Tuesdays with Dorie: Blueberry Yogurt Muffins from Baking with Dorie

This week’s Tuesdays with Dorie recipe comes from Baking with Dorie. Lemony-yogurt muffins was on the docket this week and though I fully planned on following the recipe to a T, my fridge contents had other ideas and I ended up with muffins made with yummy local strawberry yoghurt and blueberries – not much taste of strawberries so more just Blueberry Muffins than anything but with a superb texture and not-too-sweet taste.

Dorie says:

Here’s my choice for a house muffin, a recipe you can turn to daily knowing that whether you make the muffins plain, fold in some add-ins or decide to finish them fancifully, they’ll be just right. The backbone ingredients are yogurt, which adds sharp flavor even as it tenderizes the batter, and its boon companion, lemon zest. Simple and comforting soon after they come from the oven, the muffins can also be prettied up with a little confectioners’ sugar and lemon juice icing or—my favorite— lemon curd or marmalade brushed on while they’re hot. Not surprisingly, the muffins are particularly good when you fold berries into them. Blueberries are my go-to, but think of this recipe as a template for fruit muffins.

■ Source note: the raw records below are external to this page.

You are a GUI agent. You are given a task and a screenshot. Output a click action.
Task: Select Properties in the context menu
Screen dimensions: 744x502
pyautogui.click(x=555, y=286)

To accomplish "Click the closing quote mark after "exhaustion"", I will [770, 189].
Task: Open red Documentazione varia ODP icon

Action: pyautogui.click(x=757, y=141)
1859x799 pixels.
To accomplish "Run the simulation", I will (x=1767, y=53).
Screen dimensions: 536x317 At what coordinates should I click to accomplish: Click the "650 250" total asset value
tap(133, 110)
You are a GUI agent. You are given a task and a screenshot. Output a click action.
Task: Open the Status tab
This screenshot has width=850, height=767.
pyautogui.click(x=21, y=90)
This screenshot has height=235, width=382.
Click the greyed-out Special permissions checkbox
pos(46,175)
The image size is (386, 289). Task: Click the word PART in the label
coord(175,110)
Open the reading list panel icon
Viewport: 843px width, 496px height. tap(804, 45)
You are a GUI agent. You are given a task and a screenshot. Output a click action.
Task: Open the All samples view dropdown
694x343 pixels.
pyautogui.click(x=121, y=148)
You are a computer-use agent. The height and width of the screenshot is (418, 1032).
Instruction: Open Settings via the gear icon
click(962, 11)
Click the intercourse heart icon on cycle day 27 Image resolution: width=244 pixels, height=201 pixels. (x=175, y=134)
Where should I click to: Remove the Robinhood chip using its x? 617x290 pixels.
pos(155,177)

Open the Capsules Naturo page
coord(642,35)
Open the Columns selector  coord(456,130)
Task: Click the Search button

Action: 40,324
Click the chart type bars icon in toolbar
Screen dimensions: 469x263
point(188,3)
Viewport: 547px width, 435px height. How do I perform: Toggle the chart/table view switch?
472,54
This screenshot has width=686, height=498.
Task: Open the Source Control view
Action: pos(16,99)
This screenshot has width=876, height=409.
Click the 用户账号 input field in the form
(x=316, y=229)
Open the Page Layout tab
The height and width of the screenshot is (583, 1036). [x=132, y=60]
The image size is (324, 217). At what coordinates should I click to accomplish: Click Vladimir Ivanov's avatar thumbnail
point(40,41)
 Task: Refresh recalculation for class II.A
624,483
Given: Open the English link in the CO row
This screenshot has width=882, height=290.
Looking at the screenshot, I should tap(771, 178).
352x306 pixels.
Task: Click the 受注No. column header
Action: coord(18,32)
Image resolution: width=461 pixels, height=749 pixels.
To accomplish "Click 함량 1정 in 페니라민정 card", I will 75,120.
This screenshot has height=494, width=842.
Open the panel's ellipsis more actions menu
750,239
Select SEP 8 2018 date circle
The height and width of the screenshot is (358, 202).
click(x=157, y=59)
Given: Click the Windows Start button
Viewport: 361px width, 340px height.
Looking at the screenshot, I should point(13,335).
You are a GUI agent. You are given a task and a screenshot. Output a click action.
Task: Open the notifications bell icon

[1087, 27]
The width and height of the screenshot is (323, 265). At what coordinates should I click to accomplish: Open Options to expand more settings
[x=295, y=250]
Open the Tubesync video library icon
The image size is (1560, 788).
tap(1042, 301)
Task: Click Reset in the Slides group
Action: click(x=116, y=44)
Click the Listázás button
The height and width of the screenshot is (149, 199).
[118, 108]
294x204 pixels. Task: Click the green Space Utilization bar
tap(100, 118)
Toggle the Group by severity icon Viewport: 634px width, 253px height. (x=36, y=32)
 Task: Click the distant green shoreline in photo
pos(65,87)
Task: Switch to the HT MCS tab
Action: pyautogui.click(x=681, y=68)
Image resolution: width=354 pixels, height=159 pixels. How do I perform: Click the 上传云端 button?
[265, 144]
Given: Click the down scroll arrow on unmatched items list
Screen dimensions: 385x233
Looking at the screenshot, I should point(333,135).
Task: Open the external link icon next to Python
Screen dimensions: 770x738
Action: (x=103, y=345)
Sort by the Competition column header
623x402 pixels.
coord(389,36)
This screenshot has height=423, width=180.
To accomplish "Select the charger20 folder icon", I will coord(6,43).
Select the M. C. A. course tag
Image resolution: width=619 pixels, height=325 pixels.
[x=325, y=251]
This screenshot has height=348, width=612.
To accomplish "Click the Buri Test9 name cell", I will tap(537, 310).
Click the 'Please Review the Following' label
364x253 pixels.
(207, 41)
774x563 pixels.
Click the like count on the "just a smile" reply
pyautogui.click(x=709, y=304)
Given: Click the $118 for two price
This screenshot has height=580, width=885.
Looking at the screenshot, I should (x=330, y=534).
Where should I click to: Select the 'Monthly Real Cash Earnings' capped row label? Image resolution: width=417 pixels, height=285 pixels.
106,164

Ok so I had lemons, plain yoghurt and blueberries and in my head was making these per the recipe. But then I also saw this in my fridge:

From local producer La Ferme des Flots Blancs, this yoghurt is excellent (and has a cute label!) so I figured why not use this, even though it was strawberry. Then I didn’t think that the lemon zest would go so well so just left them “plain” and folded in the blueberries which didn’t sink to the bottom in this lovely thick batter.

These come together in no time (and curiously bake at 400˚F/ 200˚C which felt hot to me for a muffin but was ok) and have a really lovely texture – substantial but light at the same time and not too sweet. Even though I’m on my own for a bit in France, I made a full batch and sent some to various neighbours who were thrilled (sorry Toronto neighbours, I’ll be home soon!). I’ll be keeping this recipe in my back pocket 🙂

Get the recipe for Lemony Yoghurt Muffins on p 62 of Baking with Dorie or here.

Buy Baking with Dorie and join us baking through the book!

Baking with Dorie cover.

Buy Baking with Dorie on Amazon (this link should bring you to the Amazon store geographically closest to you). For free worldwide shipping, buy it on Blackwell’s. To support your local Indie bookstore, purchase on Bookshop.org.

Then join us over on Tuesdays with Dorie and bake your way through the book!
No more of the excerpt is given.